:: Data shown

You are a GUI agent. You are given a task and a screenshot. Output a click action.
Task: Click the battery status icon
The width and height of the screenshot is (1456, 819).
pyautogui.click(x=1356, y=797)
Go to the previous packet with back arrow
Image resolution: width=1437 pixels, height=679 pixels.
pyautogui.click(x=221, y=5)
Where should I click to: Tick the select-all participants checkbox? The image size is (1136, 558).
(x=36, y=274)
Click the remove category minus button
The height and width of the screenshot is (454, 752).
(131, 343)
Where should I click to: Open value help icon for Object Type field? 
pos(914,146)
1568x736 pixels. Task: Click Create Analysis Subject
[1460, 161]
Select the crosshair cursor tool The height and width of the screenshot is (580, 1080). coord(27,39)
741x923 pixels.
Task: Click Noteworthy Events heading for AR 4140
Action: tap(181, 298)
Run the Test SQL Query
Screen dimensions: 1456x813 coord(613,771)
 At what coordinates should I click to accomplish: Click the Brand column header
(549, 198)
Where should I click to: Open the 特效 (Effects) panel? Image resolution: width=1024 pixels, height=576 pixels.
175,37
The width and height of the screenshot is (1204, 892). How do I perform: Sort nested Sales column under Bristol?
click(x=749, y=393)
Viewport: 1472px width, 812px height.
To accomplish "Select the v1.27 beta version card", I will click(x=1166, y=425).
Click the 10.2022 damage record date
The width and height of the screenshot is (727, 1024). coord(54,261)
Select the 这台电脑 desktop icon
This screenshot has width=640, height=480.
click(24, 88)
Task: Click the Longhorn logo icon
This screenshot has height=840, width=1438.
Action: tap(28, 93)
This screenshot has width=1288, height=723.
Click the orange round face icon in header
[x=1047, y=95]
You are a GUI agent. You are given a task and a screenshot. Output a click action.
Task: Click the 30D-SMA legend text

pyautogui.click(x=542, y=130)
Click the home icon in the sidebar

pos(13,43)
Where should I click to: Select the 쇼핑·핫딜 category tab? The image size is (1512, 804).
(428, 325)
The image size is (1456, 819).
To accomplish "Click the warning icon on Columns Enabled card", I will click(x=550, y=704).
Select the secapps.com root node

::::

* _Given problem_: Starting with the line containing "Where should I click to: Tick" and continuing through the line containing "click(x=749, y=393)", arrange those lines of the data as a Markdown table with the columns Row and Line, leaving out any blank lines.

* _Final answer_:
| Row | Line |
|---|---|
| 1 | Where should I click to: Tick the select-all participants checkbox? The image size is (1136, 558). |
| 2 | (x=36, y=274) |
| 3 | Click the remove category minus button |
| 4 | The height and width of the screenshot is (454, 752). |
| 5 | (131, 343) |
| 6 | Where should I click to: Open value help icon for Object Type field?  |
| 7 | pos(914,146) |
| 8 | 1568x736 pixels. Task: Click Create Analysis Subject |
| 9 | [1460, 161] |
| 10 | Select the crosshair cursor tool The height and width of the screenshot is (580, 1080). coord(27,39) |
| 11 | 741x923 pixels. |
| 12 | Task: Click Noteworthy Events heading for AR 4140 |
| 13 | Action: tap(181, 298) |
| 14 | Run the Test SQL Query |
| 15 | Screen dimensions: 1456x813 coord(613,771) |
| 16 |  At what coordinates should I click to accomplish: Click the Brand column header |
| 17 | (549, 198) |
| 18 | Where should I click to: Open the 特效 (Effects) panel? Image resolution: width=1024 pixels, height=576 pixels. |
| 19 | 175,37 |
| 20 | The width and height of the screenshot is (1204, 892). How do I perform: Sort nested Sales column under Bristol? |
| 21 | click(x=749, y=393) |